Time course analysis of genome replication. (A) Flow cytometry of a culture synchronously released from alpha factor arrest. (B) Quantification (with curve fit) of flow cytometry data for subsequent use in data normalization. (C) Data normalization steps. (D) S. cerevisiae chromosome 2 replication dynamics from seven time points through a synchronous S-phase (each normalized to the alpha factor arrest): 25 (light blue), 30 (red), 35 (blue), 40 (gold), 45 (green), 50 (purple) and 90 min (gray). Open circles represent known replication origin locations with six replication origins (as described in the text) labeled. The full genome is shown in Supplementary Figure S4. (E) Median replication time (Trep), calculated from the time course data. The full genome is shown in Supplementary Figure S5.

Figure 4.

Sort-seq analysis reveals identical replication dynamics in haploids and diploids. (A) Flow cytometry of an asynchronous diploid S. cerevisiae culture (gray fill) and resulting S-phase enriched cells (gray line) and G2 enriched cells (black line). (B) Comparison of sort-seq from diploid S. cerevisiae for two biological replicates (repeat 1 used SOLiD; repeat 2 used Illumina sequencing). (C) Scatterplot of median replication time (Trep) versus relative copy number from sort-seq for haploid S. cerevisiae. (D) Scatterplot of relative copy number from sort-seq for haploid versus diploid S.cerevisiae. (E) Relative copy number replication profiles from sort-seq for S.cerevisiae chromosome 4. Dots are raw data points in 1 kb windows, and lines show smoothed profiles (black for diploid, gray for haploid).
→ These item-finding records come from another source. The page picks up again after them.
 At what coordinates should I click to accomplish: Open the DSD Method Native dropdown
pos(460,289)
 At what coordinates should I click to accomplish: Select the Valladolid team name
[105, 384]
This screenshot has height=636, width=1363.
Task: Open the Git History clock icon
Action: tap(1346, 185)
Bars above the profile indicate 1 kb windows that are significantly different (black for P < 0.001; gray for P < 0.01). The full genome is shown in Supplementary Figure S9.

Figure 5.

Direct measurement of genome replication in exponentially growing cells. (A) MFA as a proxy for replication time. Gray dots are the raw data points (in 1 kb windows), and the line shows the smoothed profile (left y-axis scale). Black dots show relative copy number from the (Illumina) sort-seq experiment (right y-axis scale). Open circles and vertical bars represent known replication origin locations. The full genome is shown in Supplementary Figure S10. (B) Comparison of MFA and median replication time (Trep).

Figure 6.

Juxtaposition of chromosome 7 data from the four copy number approaches to investigating genome replication. (A) DNA replication in a checkpoint mutant subjected to HU. (B) A time course through a synchronous S-phase (key as in legend to Figure 3). (C) Median replication time (Trep) as calculated from the time course data. (D) Sort-seq to directly compare the replication time of a haploid (gray) and diploid (black). (E) MFA as a proxy for replication time. Open circles represent known replication origin locations; blue bars represent the location of the centromere.